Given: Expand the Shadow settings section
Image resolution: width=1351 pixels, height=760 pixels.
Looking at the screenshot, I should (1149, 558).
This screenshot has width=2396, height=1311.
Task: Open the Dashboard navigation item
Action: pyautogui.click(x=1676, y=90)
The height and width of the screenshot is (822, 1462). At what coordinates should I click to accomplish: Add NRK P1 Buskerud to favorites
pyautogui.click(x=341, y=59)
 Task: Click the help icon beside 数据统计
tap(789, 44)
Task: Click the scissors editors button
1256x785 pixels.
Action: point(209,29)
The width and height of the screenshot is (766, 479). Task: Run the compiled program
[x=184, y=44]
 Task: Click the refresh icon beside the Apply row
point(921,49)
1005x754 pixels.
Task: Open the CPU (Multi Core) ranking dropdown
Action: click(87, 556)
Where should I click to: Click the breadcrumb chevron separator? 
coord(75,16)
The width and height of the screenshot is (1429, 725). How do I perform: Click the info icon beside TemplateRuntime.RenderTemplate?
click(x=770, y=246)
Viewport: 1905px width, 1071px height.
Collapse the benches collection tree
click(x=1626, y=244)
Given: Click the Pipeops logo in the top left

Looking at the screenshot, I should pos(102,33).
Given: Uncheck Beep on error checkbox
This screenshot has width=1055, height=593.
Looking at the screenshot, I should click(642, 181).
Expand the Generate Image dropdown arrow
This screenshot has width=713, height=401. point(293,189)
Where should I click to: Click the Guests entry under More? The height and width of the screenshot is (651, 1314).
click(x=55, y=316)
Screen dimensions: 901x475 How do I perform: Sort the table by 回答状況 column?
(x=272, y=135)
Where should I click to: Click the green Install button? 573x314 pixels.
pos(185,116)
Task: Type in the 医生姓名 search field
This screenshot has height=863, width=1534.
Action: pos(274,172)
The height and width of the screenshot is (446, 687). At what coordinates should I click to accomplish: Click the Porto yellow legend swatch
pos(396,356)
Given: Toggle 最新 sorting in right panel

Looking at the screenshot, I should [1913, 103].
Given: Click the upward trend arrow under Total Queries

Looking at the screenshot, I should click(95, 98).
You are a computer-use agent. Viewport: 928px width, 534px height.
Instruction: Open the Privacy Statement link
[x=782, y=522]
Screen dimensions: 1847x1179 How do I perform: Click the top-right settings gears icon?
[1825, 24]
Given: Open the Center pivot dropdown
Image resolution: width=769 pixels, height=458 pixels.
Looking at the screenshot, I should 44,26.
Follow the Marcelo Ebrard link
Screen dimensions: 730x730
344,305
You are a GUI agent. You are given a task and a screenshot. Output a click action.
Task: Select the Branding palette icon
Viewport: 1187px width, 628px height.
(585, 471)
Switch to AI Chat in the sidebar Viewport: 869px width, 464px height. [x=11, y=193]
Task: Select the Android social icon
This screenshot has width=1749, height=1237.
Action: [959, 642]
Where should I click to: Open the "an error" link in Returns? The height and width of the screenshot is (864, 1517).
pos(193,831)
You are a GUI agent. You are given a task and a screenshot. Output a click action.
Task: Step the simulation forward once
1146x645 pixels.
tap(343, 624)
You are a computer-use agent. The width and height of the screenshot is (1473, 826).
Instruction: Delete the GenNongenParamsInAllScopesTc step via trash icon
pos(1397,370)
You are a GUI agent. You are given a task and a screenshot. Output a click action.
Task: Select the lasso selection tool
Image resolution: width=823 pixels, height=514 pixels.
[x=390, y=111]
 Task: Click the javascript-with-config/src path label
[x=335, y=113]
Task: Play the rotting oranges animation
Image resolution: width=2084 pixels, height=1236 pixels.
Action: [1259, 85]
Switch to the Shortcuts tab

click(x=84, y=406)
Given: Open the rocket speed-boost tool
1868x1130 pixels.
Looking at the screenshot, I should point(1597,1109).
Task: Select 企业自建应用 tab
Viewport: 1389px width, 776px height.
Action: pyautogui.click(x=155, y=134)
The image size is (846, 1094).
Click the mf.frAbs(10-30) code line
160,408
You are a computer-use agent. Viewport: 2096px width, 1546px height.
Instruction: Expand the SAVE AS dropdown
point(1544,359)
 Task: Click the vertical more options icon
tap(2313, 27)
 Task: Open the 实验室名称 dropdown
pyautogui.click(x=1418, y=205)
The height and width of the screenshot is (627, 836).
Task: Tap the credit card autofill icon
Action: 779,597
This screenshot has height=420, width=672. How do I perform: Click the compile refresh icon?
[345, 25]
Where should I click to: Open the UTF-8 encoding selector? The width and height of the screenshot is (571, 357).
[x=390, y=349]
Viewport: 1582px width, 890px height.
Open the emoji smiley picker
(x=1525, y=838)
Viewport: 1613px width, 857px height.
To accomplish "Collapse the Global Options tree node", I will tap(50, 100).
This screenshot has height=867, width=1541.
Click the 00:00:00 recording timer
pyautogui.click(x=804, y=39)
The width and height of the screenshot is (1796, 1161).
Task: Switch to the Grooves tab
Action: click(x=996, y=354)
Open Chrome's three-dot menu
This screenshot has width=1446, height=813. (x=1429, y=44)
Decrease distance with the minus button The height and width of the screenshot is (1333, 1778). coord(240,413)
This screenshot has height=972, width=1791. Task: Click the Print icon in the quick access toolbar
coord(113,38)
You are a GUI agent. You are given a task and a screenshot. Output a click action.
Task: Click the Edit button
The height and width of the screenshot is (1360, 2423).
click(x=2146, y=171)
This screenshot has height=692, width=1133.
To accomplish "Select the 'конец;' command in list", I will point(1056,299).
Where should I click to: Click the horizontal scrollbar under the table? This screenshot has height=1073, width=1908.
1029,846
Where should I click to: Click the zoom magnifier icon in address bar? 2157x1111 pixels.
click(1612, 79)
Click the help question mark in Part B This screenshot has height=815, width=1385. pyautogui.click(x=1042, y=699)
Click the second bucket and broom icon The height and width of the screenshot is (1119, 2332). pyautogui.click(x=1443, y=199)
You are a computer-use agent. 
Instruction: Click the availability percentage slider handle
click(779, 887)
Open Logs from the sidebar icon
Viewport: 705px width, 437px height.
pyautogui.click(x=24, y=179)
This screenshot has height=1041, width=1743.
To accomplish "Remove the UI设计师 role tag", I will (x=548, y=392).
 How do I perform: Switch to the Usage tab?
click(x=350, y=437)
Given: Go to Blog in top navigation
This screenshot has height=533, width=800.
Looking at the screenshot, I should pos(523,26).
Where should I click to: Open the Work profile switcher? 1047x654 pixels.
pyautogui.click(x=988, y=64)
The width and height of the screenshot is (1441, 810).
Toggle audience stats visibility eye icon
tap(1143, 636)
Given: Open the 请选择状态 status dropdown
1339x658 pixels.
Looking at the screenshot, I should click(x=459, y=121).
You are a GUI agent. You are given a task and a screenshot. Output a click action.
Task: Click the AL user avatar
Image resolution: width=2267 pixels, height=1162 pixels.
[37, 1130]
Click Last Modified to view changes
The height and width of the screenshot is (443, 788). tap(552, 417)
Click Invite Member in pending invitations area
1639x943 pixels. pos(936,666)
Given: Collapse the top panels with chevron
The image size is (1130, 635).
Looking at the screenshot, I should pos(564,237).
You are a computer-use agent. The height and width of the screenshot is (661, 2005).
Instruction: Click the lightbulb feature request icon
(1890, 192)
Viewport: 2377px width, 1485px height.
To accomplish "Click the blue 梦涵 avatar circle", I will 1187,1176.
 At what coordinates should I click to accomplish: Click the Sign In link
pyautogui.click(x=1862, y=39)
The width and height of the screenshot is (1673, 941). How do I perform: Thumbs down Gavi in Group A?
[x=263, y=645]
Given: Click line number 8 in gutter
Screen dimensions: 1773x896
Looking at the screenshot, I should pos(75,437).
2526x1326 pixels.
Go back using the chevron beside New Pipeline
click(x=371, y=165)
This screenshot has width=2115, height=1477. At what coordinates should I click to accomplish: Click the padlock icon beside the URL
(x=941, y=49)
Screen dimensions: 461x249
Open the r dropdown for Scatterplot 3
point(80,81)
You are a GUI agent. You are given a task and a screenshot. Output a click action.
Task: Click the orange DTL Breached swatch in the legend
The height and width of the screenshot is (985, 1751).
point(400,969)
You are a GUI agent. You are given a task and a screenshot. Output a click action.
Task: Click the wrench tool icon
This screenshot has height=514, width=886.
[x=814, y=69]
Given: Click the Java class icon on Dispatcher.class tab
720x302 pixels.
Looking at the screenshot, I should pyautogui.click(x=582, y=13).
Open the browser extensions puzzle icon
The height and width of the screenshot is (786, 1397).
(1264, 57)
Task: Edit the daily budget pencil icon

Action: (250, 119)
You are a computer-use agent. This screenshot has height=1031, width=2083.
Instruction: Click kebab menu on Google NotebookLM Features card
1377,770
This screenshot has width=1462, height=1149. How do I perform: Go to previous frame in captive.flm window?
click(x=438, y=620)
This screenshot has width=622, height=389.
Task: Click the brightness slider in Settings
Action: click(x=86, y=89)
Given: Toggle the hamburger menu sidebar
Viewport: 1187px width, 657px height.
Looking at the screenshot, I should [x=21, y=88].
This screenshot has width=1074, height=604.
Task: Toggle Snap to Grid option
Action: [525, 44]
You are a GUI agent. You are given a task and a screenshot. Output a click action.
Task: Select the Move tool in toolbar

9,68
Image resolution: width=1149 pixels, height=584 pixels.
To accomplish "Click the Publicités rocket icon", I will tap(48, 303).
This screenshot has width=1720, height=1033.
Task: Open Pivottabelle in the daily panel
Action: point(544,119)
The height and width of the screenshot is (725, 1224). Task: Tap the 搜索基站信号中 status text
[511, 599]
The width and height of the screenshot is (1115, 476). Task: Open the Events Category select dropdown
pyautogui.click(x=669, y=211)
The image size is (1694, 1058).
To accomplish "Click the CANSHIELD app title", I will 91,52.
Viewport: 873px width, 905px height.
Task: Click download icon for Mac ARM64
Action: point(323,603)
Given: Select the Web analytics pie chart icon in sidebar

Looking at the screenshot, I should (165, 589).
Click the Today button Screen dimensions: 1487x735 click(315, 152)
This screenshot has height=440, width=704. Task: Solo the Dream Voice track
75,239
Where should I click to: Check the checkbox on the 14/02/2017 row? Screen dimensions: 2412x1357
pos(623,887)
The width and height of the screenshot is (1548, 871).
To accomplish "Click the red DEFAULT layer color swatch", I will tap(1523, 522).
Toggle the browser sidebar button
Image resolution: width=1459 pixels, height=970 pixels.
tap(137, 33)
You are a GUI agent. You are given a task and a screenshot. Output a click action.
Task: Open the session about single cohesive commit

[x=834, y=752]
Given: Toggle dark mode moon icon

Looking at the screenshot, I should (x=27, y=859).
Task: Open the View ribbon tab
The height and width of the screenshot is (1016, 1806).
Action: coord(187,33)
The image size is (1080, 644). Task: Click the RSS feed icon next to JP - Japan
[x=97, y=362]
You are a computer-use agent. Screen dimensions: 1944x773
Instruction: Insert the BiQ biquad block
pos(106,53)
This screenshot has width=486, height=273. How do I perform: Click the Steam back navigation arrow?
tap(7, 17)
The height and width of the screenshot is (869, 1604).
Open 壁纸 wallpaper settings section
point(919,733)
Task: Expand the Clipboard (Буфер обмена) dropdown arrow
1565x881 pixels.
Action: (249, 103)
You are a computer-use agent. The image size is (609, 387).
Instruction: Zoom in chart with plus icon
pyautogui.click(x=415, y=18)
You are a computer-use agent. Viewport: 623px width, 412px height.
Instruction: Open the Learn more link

..........

Work task:
Across the data above, how many lines contain the string "avatar"? Reply with the number and nothing else.

Answer to the exercise:
2